We didn’t get a chance to talk about it in class, but one of my favorite essays in Consider the Lobster is “The View from Mrs. Thompson’s.” Considering the subject matter, I didn’t quite know what to expect from Wallace. But, not to sound overly cheesy, I found the essay to be extremely moving and heart-warming.
The essay reminded me of how amazing Wallace is at using one backdrop or situation as an excuse to discuss or comment on about ten other things. And that’s what I feel he does so beautifully in “The View from Mrs. Thompson’s.” Yes, September 11th is in the story; it’s there and looming in the background, but the essay is much more about the people, about Bloomington, Illinois, and about himself.

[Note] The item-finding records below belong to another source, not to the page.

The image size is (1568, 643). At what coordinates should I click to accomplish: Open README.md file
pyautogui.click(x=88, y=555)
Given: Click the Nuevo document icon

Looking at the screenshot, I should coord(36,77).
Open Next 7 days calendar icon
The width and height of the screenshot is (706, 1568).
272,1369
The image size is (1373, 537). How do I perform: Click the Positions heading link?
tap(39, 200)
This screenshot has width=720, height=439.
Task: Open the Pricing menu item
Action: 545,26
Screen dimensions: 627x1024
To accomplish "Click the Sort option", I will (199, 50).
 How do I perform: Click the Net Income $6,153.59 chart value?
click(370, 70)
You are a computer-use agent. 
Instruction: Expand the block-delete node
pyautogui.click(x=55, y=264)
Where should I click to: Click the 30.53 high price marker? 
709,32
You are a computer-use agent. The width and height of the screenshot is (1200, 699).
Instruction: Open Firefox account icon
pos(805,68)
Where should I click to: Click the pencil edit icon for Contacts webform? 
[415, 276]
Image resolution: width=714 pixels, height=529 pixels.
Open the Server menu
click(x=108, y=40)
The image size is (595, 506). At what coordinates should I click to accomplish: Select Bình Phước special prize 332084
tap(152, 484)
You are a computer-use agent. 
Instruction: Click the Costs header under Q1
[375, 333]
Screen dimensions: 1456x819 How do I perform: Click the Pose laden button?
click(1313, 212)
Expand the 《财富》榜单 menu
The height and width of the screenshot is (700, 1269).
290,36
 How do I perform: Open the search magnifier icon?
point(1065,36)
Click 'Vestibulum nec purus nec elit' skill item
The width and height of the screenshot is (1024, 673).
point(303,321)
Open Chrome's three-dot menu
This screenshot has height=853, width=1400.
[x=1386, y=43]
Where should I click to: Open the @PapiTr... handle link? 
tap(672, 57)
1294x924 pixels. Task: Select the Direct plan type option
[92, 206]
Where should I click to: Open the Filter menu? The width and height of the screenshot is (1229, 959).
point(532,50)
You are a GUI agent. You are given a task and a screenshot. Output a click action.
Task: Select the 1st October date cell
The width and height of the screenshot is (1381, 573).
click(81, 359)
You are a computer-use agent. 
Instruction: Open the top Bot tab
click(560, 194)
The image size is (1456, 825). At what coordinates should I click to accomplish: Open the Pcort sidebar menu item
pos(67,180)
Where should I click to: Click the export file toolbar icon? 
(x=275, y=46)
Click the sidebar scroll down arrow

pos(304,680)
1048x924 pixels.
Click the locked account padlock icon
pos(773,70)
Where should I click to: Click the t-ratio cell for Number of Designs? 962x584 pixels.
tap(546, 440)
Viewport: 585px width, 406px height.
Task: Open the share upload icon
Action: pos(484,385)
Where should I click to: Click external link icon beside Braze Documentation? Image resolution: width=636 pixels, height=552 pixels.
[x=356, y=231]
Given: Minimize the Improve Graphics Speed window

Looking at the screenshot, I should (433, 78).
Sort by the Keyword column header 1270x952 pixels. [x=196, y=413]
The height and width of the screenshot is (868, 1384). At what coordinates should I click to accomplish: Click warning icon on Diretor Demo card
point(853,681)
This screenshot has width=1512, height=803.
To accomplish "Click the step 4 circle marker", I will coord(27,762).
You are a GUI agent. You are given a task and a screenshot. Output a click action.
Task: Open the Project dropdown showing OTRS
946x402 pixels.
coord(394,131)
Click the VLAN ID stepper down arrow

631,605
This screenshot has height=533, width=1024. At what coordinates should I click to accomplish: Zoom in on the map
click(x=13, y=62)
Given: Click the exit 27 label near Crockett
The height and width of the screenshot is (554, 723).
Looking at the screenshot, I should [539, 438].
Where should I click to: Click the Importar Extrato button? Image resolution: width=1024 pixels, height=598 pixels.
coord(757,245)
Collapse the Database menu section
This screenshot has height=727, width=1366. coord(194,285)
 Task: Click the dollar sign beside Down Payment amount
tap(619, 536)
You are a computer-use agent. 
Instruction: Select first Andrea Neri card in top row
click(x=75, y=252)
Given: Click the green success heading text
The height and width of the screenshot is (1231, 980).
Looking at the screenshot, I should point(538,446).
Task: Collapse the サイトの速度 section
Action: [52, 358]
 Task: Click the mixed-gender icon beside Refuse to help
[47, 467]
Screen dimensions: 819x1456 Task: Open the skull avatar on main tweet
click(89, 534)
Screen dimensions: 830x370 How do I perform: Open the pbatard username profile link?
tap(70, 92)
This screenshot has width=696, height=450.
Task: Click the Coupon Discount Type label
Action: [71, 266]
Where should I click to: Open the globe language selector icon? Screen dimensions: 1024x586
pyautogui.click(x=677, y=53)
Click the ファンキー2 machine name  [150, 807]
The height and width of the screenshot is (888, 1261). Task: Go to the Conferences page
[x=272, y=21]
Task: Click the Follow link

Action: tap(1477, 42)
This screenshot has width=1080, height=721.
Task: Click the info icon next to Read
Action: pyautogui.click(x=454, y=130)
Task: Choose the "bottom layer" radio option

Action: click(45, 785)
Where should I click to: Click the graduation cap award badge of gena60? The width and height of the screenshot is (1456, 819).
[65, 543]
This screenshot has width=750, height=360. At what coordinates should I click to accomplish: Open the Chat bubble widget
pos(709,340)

Through his experience on the day of and the day after September 11th, we get a glimpse into the lives of the community in Bloomington, the people who “aren’t unfriendly but do tend to be reserved” (128). We learn about the tendency of people in Bloomington to watch TV together: “what you do in Bloomington is all get together at somebody’s house and watch something” (134). TV, for the people of Bloomington, is the main venue with which they experience the rest of the world, the rest of reality. And because they desire to experience the world together as a community, watching TV becomes a social phenomenon. (An interesting point because it seems to be contrary to Wallace’s argument in E Unibus Pluram that TV fosters a cycle of utter loneliness…)
On the day of Horror, Wallace himself partakes in such communal television viewing. And even while the Horror is going on around him, the most profound insights Wallace gathers that day have to do with the immediate people around him rather than what is happening on TV. He realizes that though the Bloomington women aren’t stupid or ignorant, they are decidedly “innocent” (139). And that in Mrs. Thompson’s living room around the TV, “there is what would strike many Americans as a marked, startling lack of cynicism…” (139). Wallace goes on to explain that it would occur to no one in the room in Bloomington, Illinois that “all three network anchors are in shirtsleeves” (139) or that there are any number of cynical and detached observations that could be made about the situation unfolding. He claims that “nobody’s near hip enough to lodge the sick and obvious po-mo complaint: We’ve Seen This Before” (140). In describing what the Bloomington women don’t do, Wallace essentially admits that he himself made these cynical and hip observations in his head. But, for the first time in a Wallace essay, I feel like there is a palpable sense of shame attached to such “po-mo” remarks: “part of the horror of the Horror was knowing, deep in my heart, that whatever America the men in those planes hated so much was far more my America, and F—‘s, and poor old loathsome Duane’s, than it was these ladies” (140)
In the rest of Wallace’s work, yes, cynicism and irony is bad and is a cage, but no one seems to be truly ashamed of being trapped in that cage. Some people may want out and try to get out, though I don’t think we’ve seen any succeed. And for those who can’t get out, there is not much guilt involved because it is pretty clear that being trapped in the cage of irony is the norm. But, when Wallace is surrounded by “truly decent, innocent people” (140), he acquires a sense of guilt from his cynicism. And it was that guilt that was, at the same time, so heart-wrenching to witness but also, so refreshing to see. It was really interesting to see Wallace confront his irony and cynicism in a way I don’t think he’s ever done before.
And this essay made me wonder if we have, in fact, encountered any characters who have harbored much shame because of their cynicism or irony. I’m feel like we haven’t (I’m not sure if Neal in Good Old Neon actually felt guilty or shameful as much as he felt frustrated and fed up), but I could be missing someone. Any ideas?